In relation to what I called above the aestheticization of violence in the creator’s work, and to conclude, I will conclude with some words of the outstanding American thinker Hal Foster -an essential theorist to understand the avatars of the subject in current times-, which serve me in some way to evoke the overwhelming and disconcerting effect that Borderline provoked in me:
(…) Of that kind was for me the real CNN Effect of the Gulf War: repelled by politics, I was captivated by the images, by a psycho-techno-narrowing that locked me in (…) When the screens of the bombs went dark, my body did not explode. In fact, it was supported: in a classic fascist trophy, my body, my condition as a subject, was affirmed in the destruction of other bodies. And, again, I don’t think I was the only one to experience that atrocious affirmation.
[It is] (…) a moral split, the paradox of aversion undermined by fascination, or of sympathy undermined by sadism (…)[iv]Notes:
[i] Ernesto Benítez. Borderline. Theoretical Project (unpublished).

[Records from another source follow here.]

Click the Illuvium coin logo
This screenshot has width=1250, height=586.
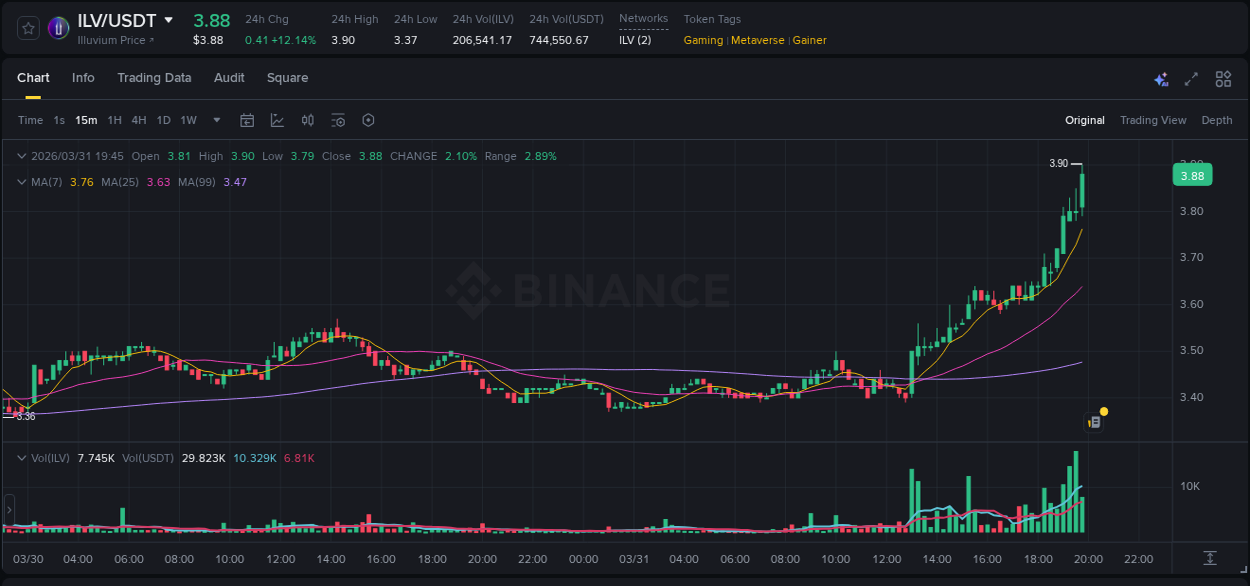click(x=58, y=27)
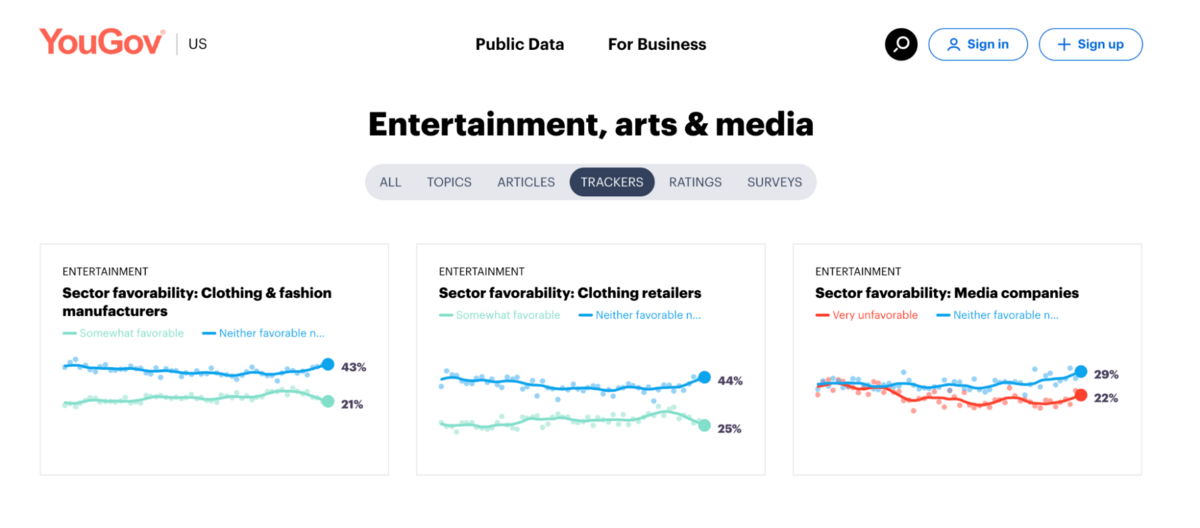The image size is (1200, 528).
Task: Click the Sign up button
Action: [x=1090, y=44]
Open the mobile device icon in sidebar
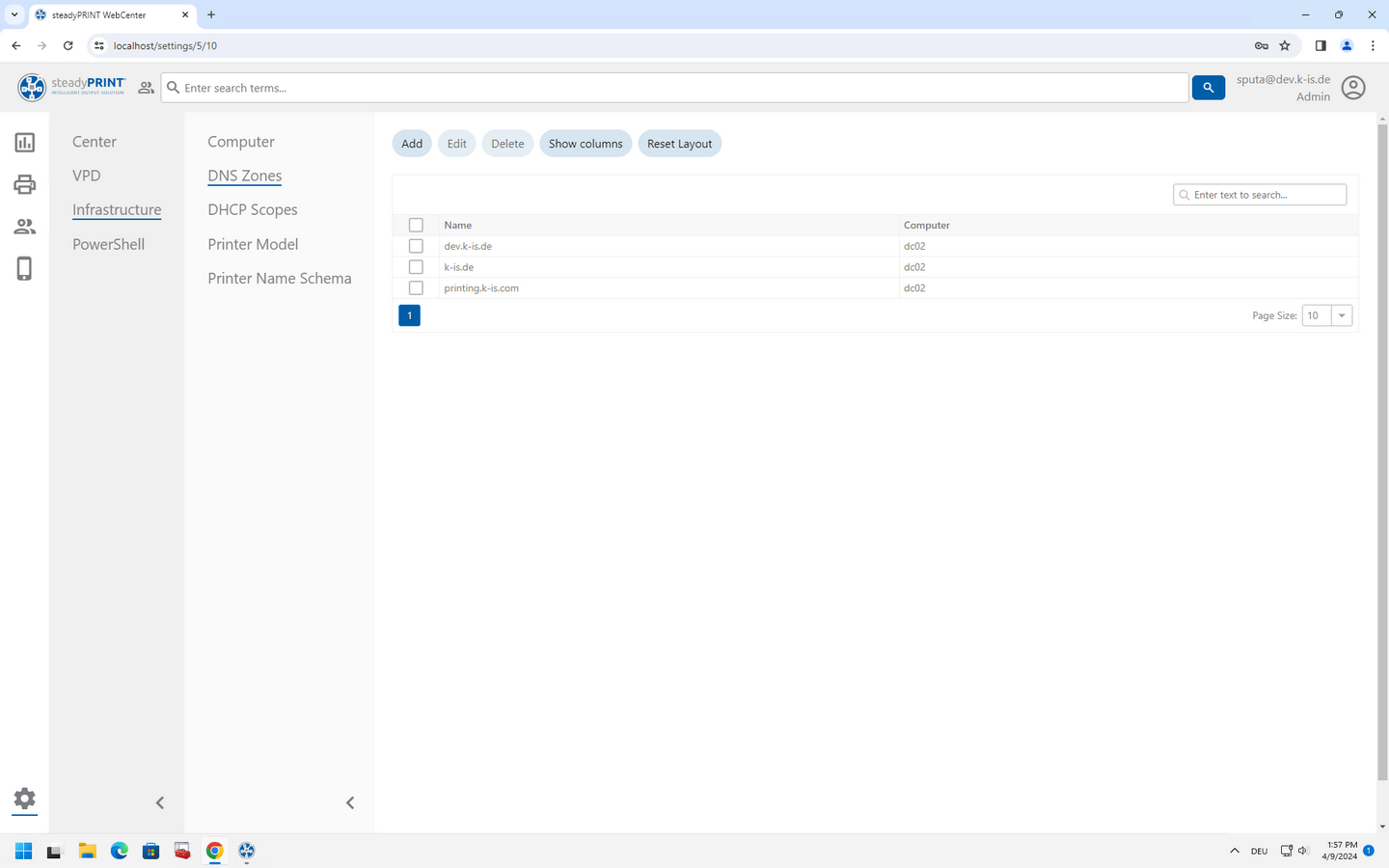 [25, 269]
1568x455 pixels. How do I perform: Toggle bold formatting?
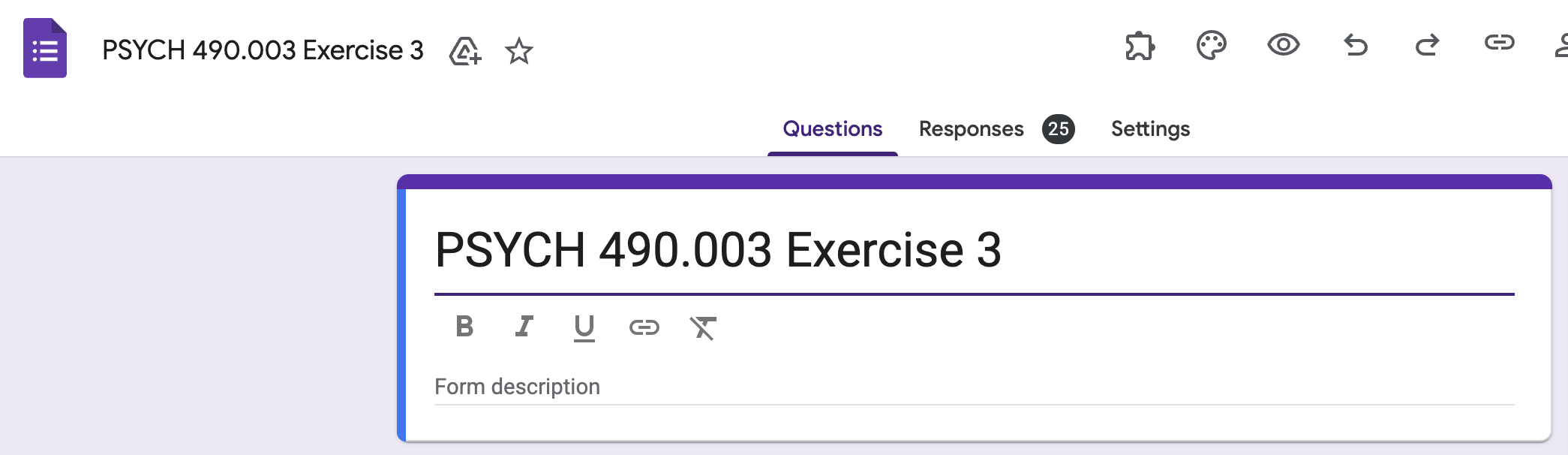coord(464,327)
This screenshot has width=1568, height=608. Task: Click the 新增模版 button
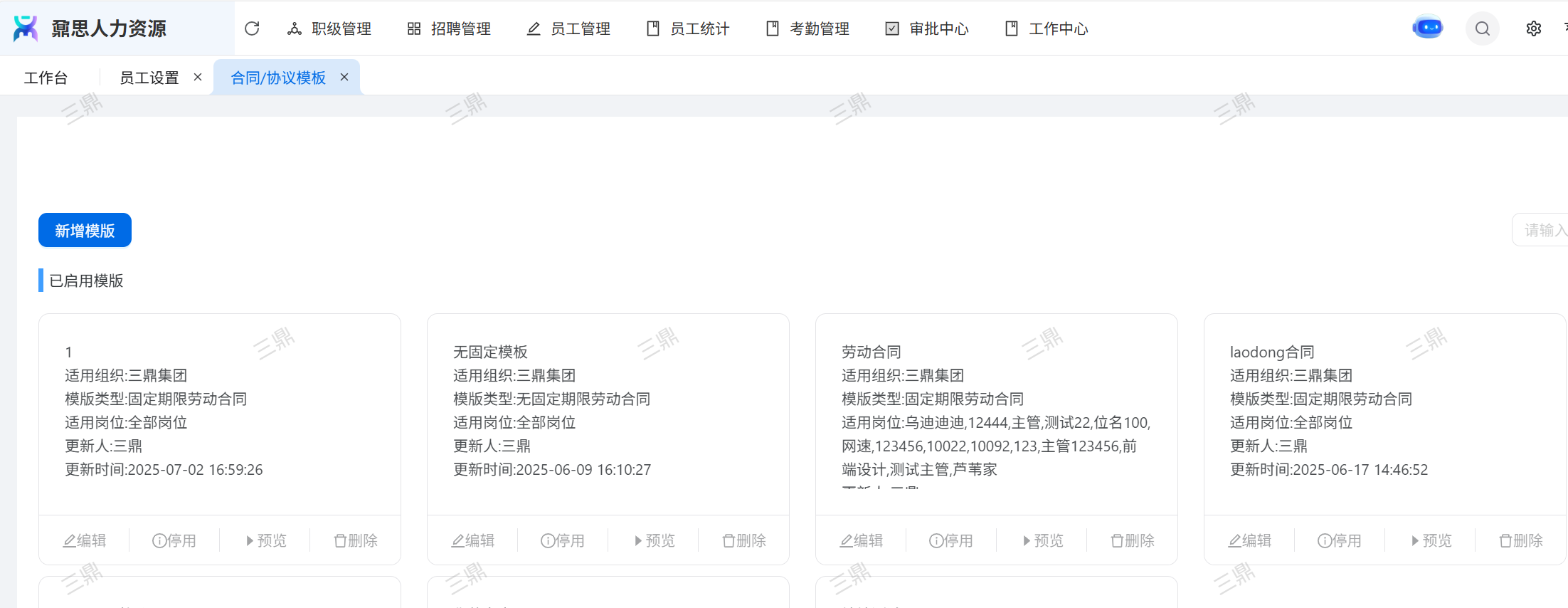(85, 230)
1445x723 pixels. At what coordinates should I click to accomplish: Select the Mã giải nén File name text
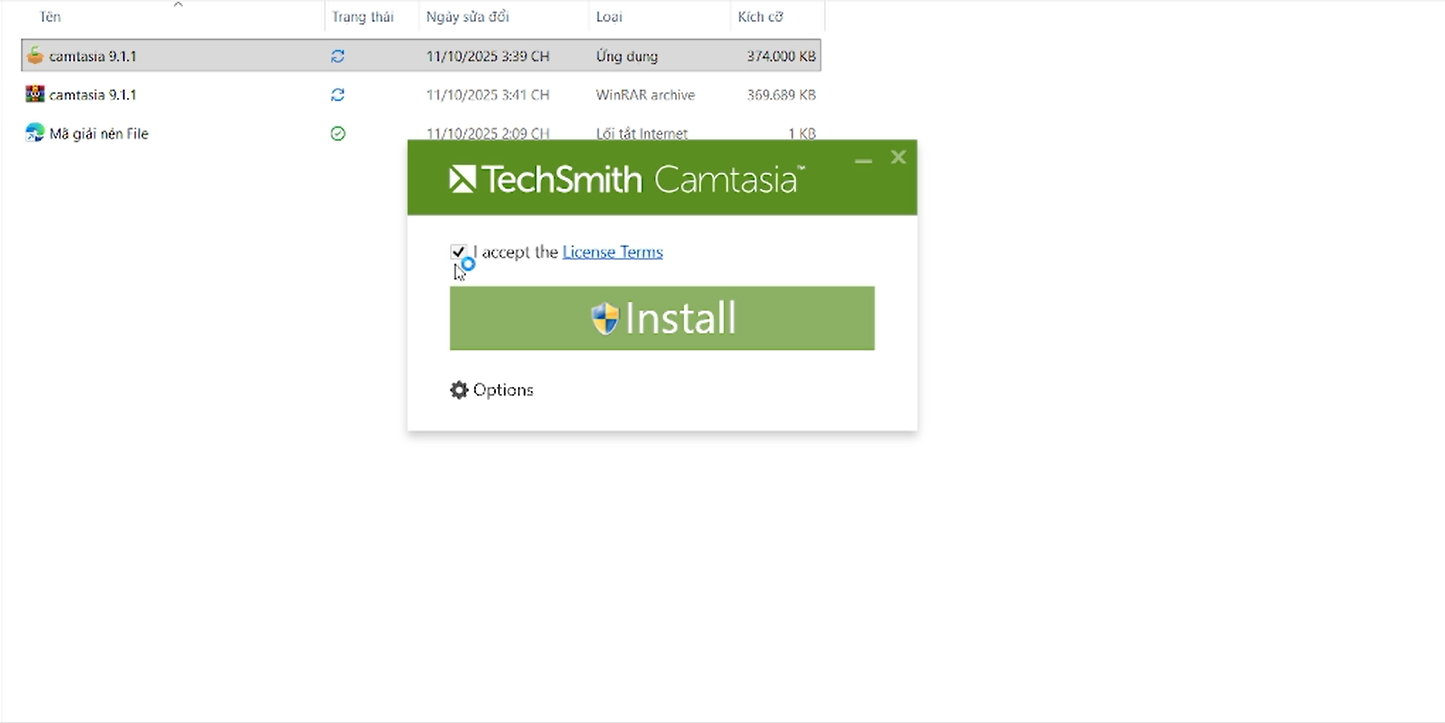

[ii] See, among the works that mimic medical X-rays in the Diagnostic Room, the one showing a hand pierced by three long stingers.
[iii] Stefan Morawski. From aesthetics to the philosophy of culture. Selection and translation from Polish: Desiderio Navarro. TEOR/ética, Centro Teórico-Cultural CRITERIOS, Havana/ San José, C.R., 2006, p. 362.
[iv] Hal Foster. “Postmodernism in parallax” (photocopied material).
Published in Revista Extramuros, Havana, Cuba. Issue No. 21/2006, Pp 58-59.